To some, it may seem that having this type of policy means overpaying for the amount of coverage that is provided. However, key person insurance coverage does not provide excessive amounts of protection. For example, it is not uncommon for a small business owner to purchase a life insurance policy that provides approximately forty thousand dollars (in twenty-fifths of a dollar per month) in death benefits. This amount is more than most small business owners actually need to cover the loss of one of their employees to the tune of several thousand dollars per month. Moreover, the premium payments required by a life insurance policy can be quite affordable for a small business owner.
It should be noted that this amount is only an estimate of how much money the business owner will receive if the employee dies. Therefore, it is not an accurate representation of how much money a small business owner will lose in case an employee dies. Because of this, key person insurance should not be seen as a means of achieving excessive financial protection. Rather, it is seen as being a necessary safeguard to prevent the loss of life coverage for an extremely small cost.
In the event that one of a small business owner’s key employees dies, the surviving spouse will be required to pay the entire difference between the premiums on the life insurance policy and the cash death benefit. In most cases, this will involve taking out a loan from the business owner’s personal bank. The loan will be secured by the property held by the business. A typical small business owner may have up to seventy-five percent equity in his or her company.
It may also be required for an employee to take out a life insurance policy with the business in order to provide his or her family with monetary help. The employee will need to be informed of this requirement prior to taking out the policy. The best way to do this is by informing key people in the company. One can simply include these individuals in all communications with the company. In addition, keeping these individuals in the loop about the exact terms and conditions regarding the life insurance policy will help protect them as well. This will help prevent them from experiencing unforeseen circumstances that could cause them financial distress.
As one continues to manage the business, he or she may want to look into purchasing key person insurance to help protect him or her against company debts.

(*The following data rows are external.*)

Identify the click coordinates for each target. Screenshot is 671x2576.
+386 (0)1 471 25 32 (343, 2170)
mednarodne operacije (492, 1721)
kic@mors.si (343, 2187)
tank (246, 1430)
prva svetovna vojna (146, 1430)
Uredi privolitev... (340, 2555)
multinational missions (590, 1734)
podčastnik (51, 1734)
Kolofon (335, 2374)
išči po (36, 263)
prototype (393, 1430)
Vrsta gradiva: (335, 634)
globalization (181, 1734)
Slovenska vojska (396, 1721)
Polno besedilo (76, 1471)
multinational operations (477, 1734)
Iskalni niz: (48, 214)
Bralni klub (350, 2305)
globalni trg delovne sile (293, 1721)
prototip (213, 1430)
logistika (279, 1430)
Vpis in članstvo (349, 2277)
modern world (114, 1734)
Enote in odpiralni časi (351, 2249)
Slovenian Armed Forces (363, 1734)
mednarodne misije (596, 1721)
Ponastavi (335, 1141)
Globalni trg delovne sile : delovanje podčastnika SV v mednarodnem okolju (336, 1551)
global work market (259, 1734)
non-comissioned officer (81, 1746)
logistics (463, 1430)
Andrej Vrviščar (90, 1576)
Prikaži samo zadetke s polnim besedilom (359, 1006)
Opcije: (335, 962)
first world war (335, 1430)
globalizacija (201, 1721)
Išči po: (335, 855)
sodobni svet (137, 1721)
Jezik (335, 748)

For example, it may be possible to buy up enough coverage so that the business owner is protected in the event that the principal dies. If the company is able to keep its business going without him or her, the death of the principal may force him or her to sell the company and liquidate its assets.
While key person insurance is an excellent option for protecting an entrepreneur, there are also other important benefits. For instance, permanent life insurance policies provide benefits to a business owner and his or her family. For that reason, they are a better choice for someone who is planning to retire. They will continue to be protected and can cash in if the business owner is not around to cash in. In addition, by investing in permanent life insurance policies, the business owner may also have peace of mind knowing that they are financially protected in case something unexpected occurs.